Already, the popcorn jasmine (Jasminum mesneyi) is in bloom. Its sheets of puffy yellow and white flowers, slightly fragrant, drape themselves, tapestry-like, over walls or simply shoot up and spill over like floriferous jets from an uncanny botanical fountain.
Also, at this moment, ornamental flowering peaches are flaunting their deep rose petals. Ornamental pears are nothing but enormous billows of white flowers. And the acacias are showing or will soon be showing their miniature golden yellow flower globes.
The other day, I saw a hedge of feathery cassia (Senna artemisioides), an acacia relative, in full flower. The foliage is indeed feathery, each blue gray leaf composed of many needle-thin leaflets. Its blooming performance, which features a dense array of sulfur yellow to orange flowers (color changes according to light exposure), is outstanding at this time of year but may repeat itself in summer or in fall. Seeds that form in its leguminous pods are easily germinated if they are dropped in a cup of boiled water and, after soaking there for two days, planted just beneath the surface of any well-drained soil.
If you want to continue to have feathery cassias in your yard, you would do well to start a crop of their seedlings sooner rather than later, since you may soon need to use them as replacements for your original plants. As wonderful as feathery cassias are to have around, you should not get too attached too them, as they are short-lived, typically dying within five or six years of being planted.
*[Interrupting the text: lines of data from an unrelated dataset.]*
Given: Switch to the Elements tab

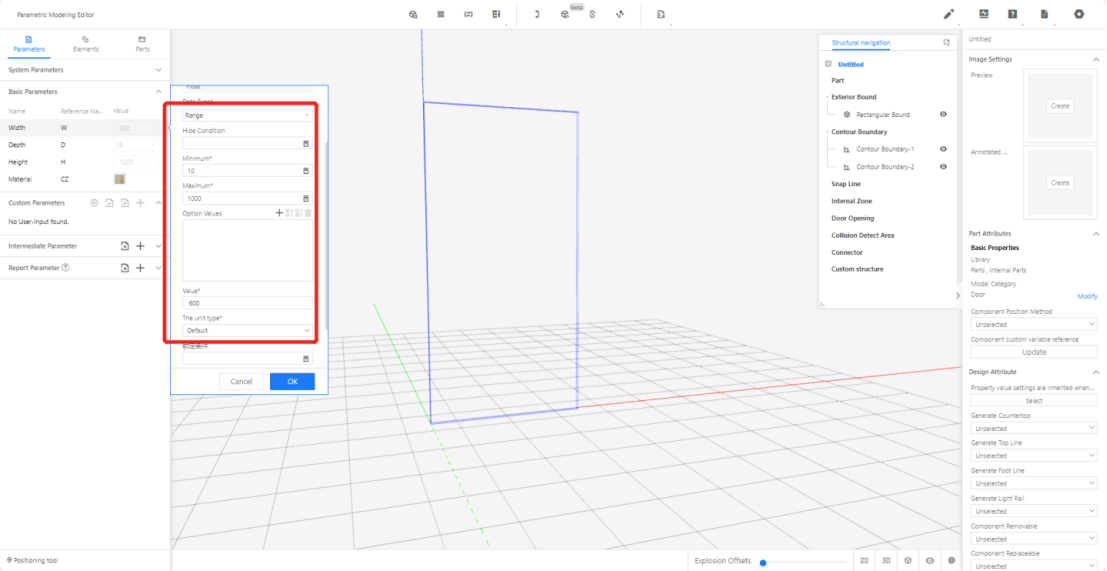Looking at the screenshot, I should point(86,43).
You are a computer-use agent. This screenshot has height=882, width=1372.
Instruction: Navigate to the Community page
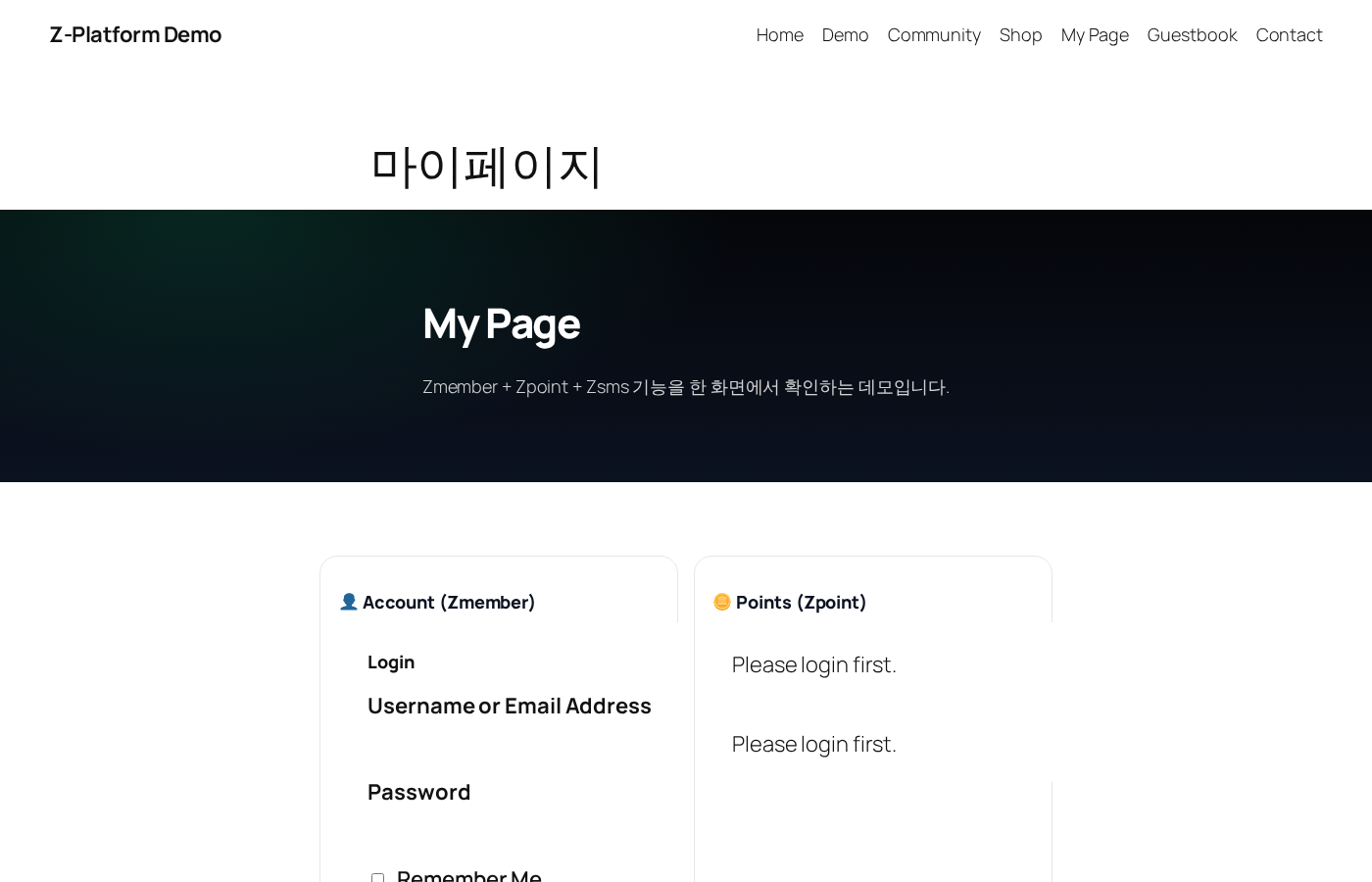934,34
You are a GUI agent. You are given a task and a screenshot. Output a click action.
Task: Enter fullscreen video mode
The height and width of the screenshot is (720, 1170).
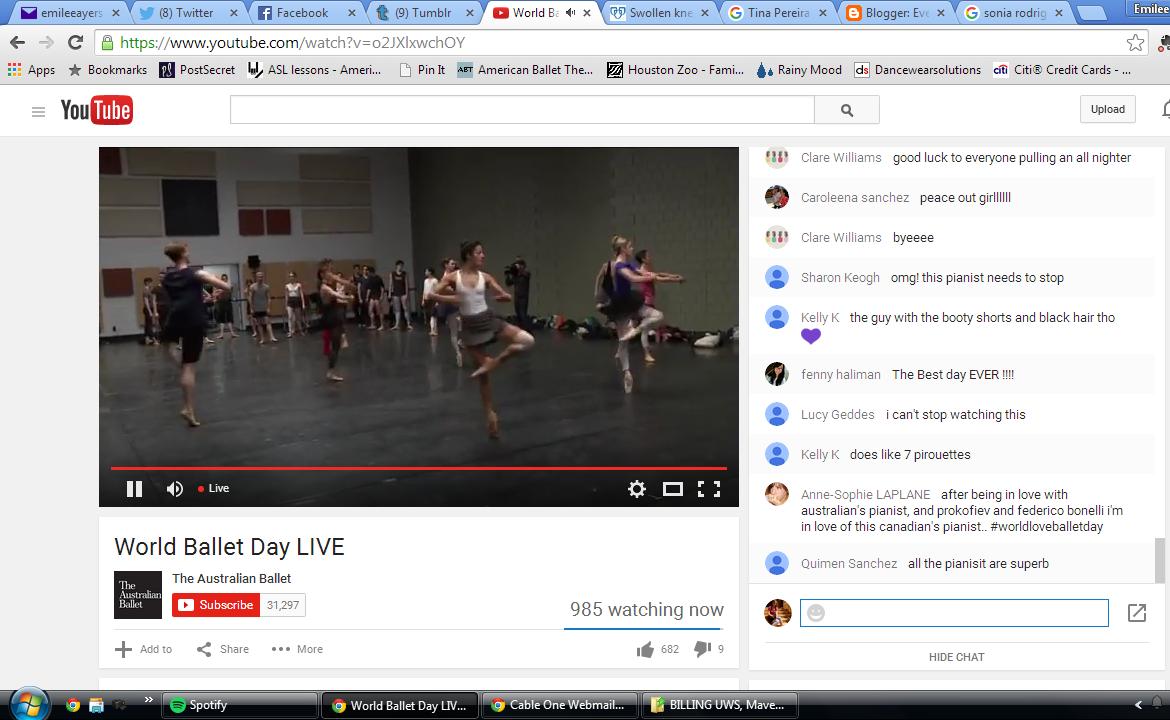pyautogui.click(x=709, y=488)
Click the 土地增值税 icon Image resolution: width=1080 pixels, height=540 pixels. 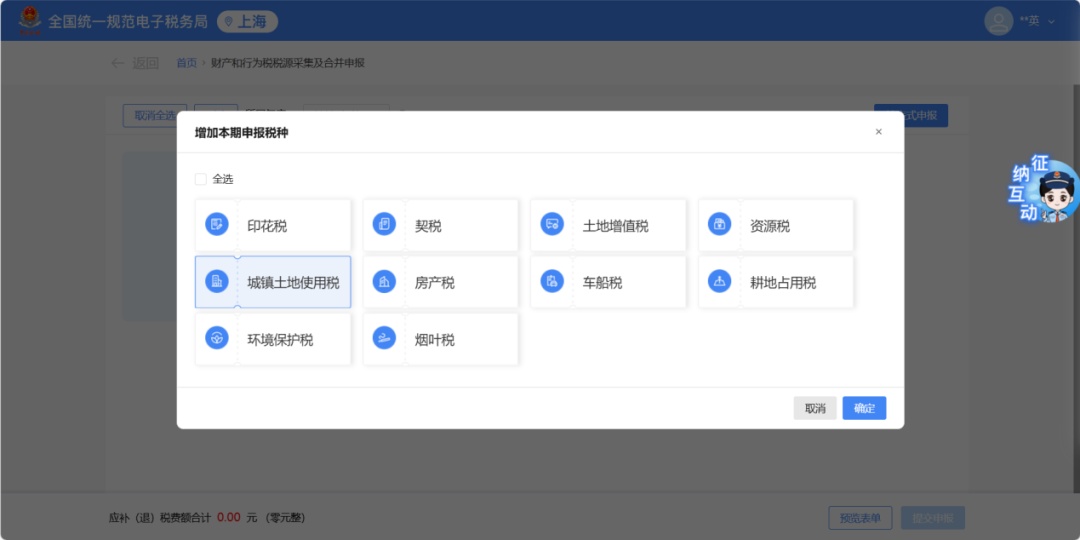tap(552, 225)
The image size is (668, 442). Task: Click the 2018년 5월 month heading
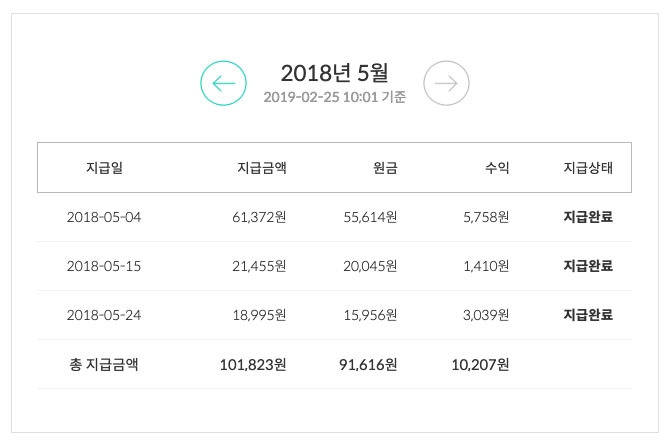(x=334, y=72)
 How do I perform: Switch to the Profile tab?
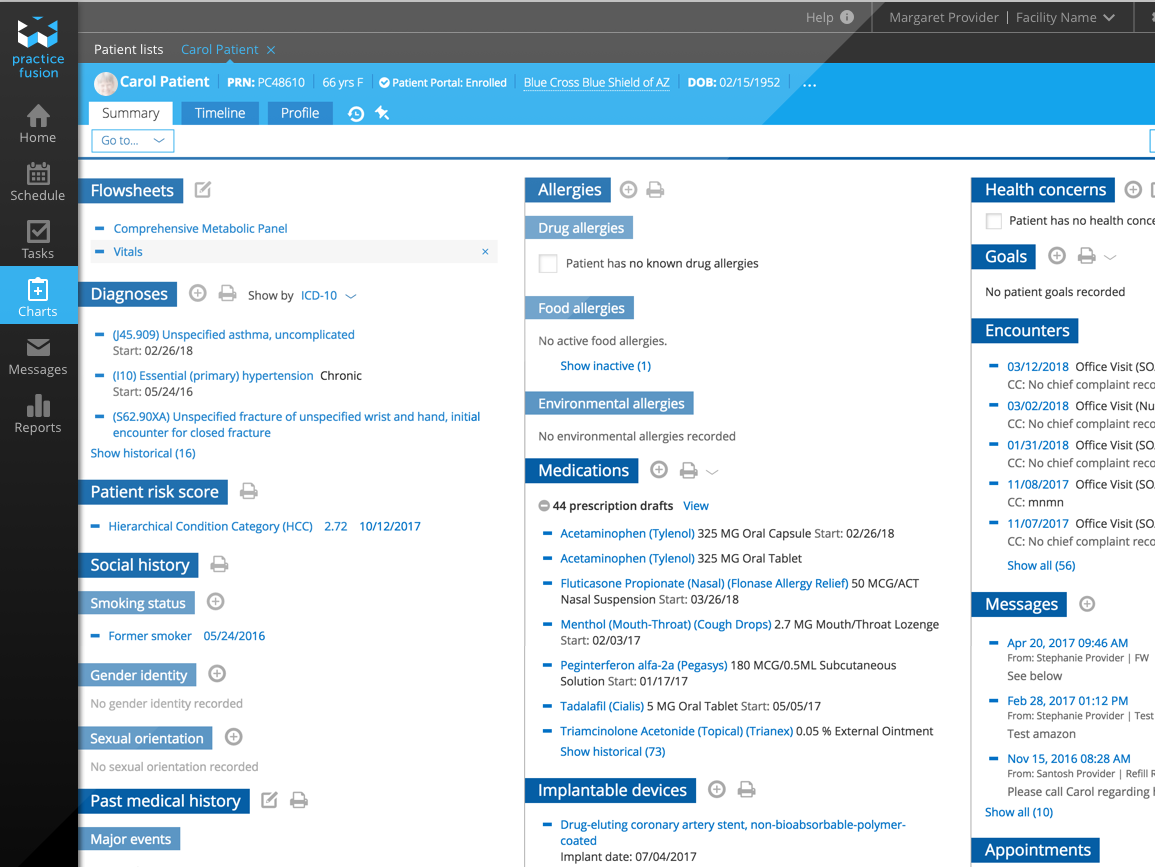(x=299, y=113)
If they live longer than that, they may become increasingly unattractive on account of continuous dieback of their twigs and stems.
They share this characteristic with the rock roses (Cistus species), much loved for their fragrant leaves and crepe-textured flowers in rose, salmon, purple and white, but short-lived and victimized by the same stem dieback to which cassias, acacias and other leguminous shrubs and trees succumb.